Kanapolis Fog Publishing Emporium, $11.95, ISBN 978-0-6151-4714-7
Contemporary Fiction, 2007
Michele LeBlanc’s Belt Buckles & Pajamas is a quirky, sometimes heartwarming story of a young woman’s stay in a sanitarium. Daphne, our narrator, is a troubled person who finds herself in the company of a few misfits, all very different people with very different reasons for their stay in the sanitarium.
A therapist named Andie shows up one day. She’s very different from the usually cold and not-so-nice Dr Martin so our gang don’t really know what to make of her at first. Andie however will patiently play the John Keating figure until Daphne and the rest eventually respond to her in various ways, often but not always for the better.

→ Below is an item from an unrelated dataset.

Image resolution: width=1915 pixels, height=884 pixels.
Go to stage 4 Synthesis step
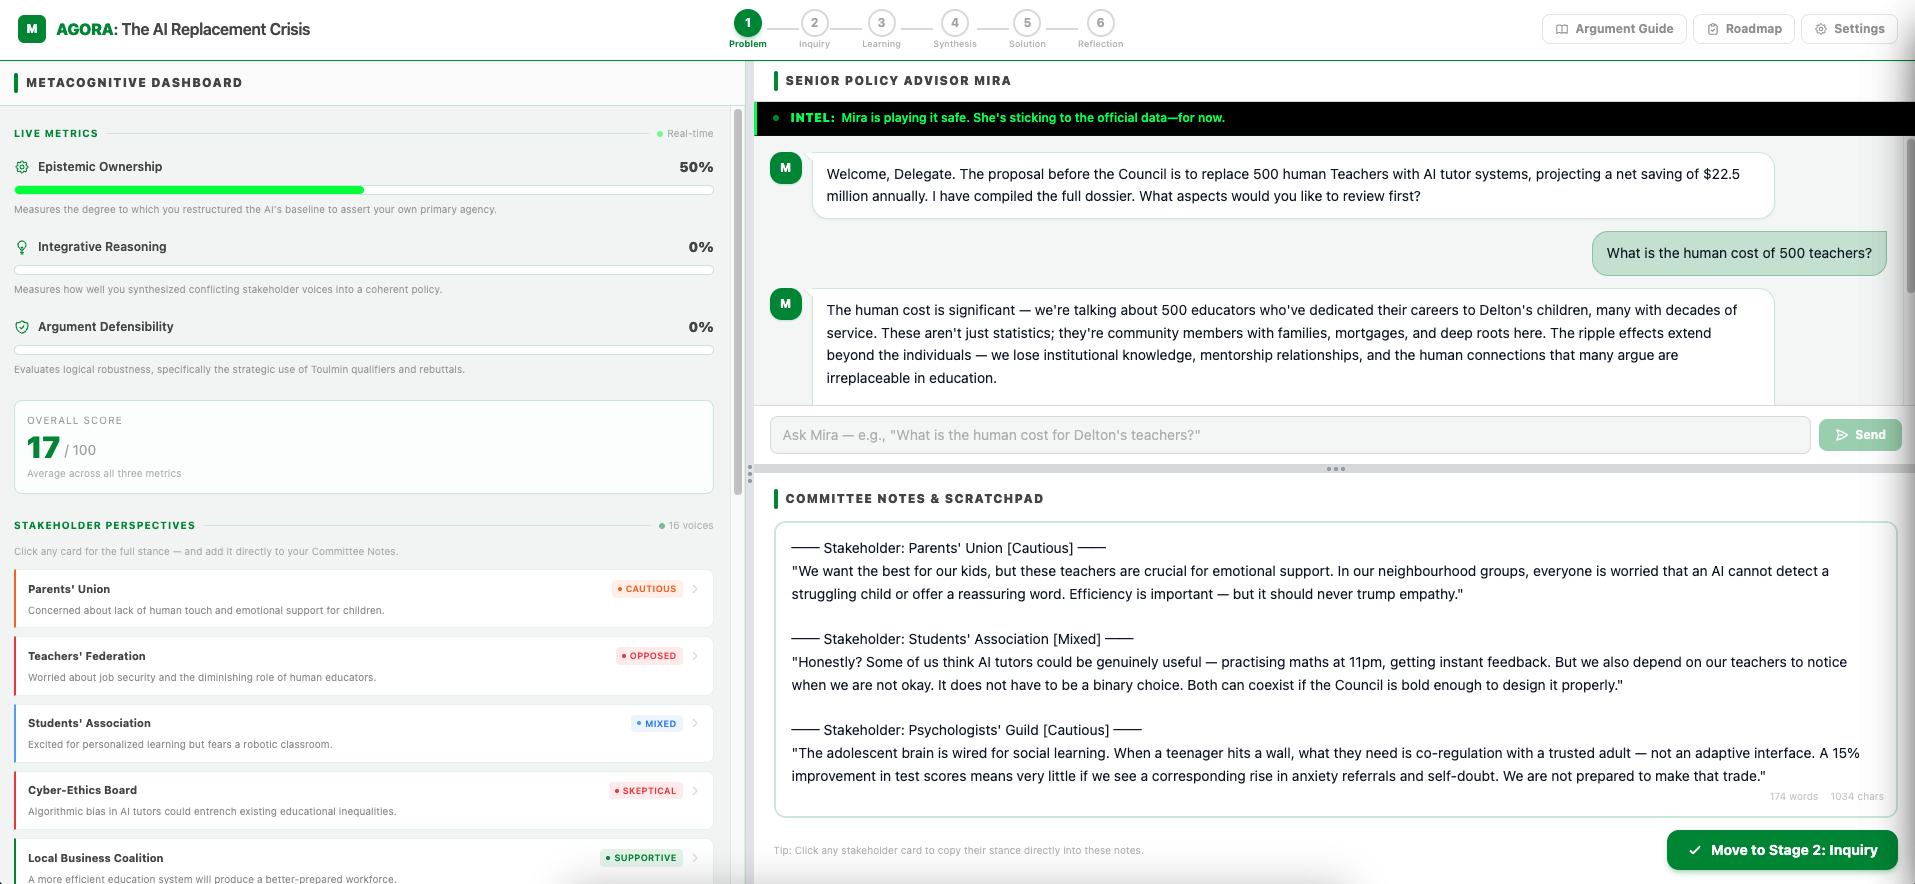click(x=954, y=23)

I find it hard to do justice to this book when it comes to describing my reaction to it. The best I can describe this book is perhaps Benny & Joon meets Dead Poets Society but that’s not an entirely accurate description either. This book deals with Daphne’s coming to terms with herself and her past as well as her changing relationships with her circle of friends in the sanitarium. The best I can say is that this is a very interesting and fascinating story from the first page to last.

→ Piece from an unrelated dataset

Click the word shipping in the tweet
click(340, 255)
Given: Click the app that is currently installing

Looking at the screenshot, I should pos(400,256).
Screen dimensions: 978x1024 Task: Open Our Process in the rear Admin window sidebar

As fascinating and entertaining as I find the book, however, I have to confess that I wish the author has done more to explore her characters’ psyche. Daphne still remains a question mark to me by the last page. I wish I know more about her past, for example, because such details will help me appreciate the character better. As much as Ms LeBlanc offers me a peek into the always intriguing psyche of Daphne, I feel that there is still a distance between me and Daphne.
Nonetheless, my quibbles aside, I find Belt Buckles & Pajamas a most engaging vicarious adventure to a place that I don’t usually frequent.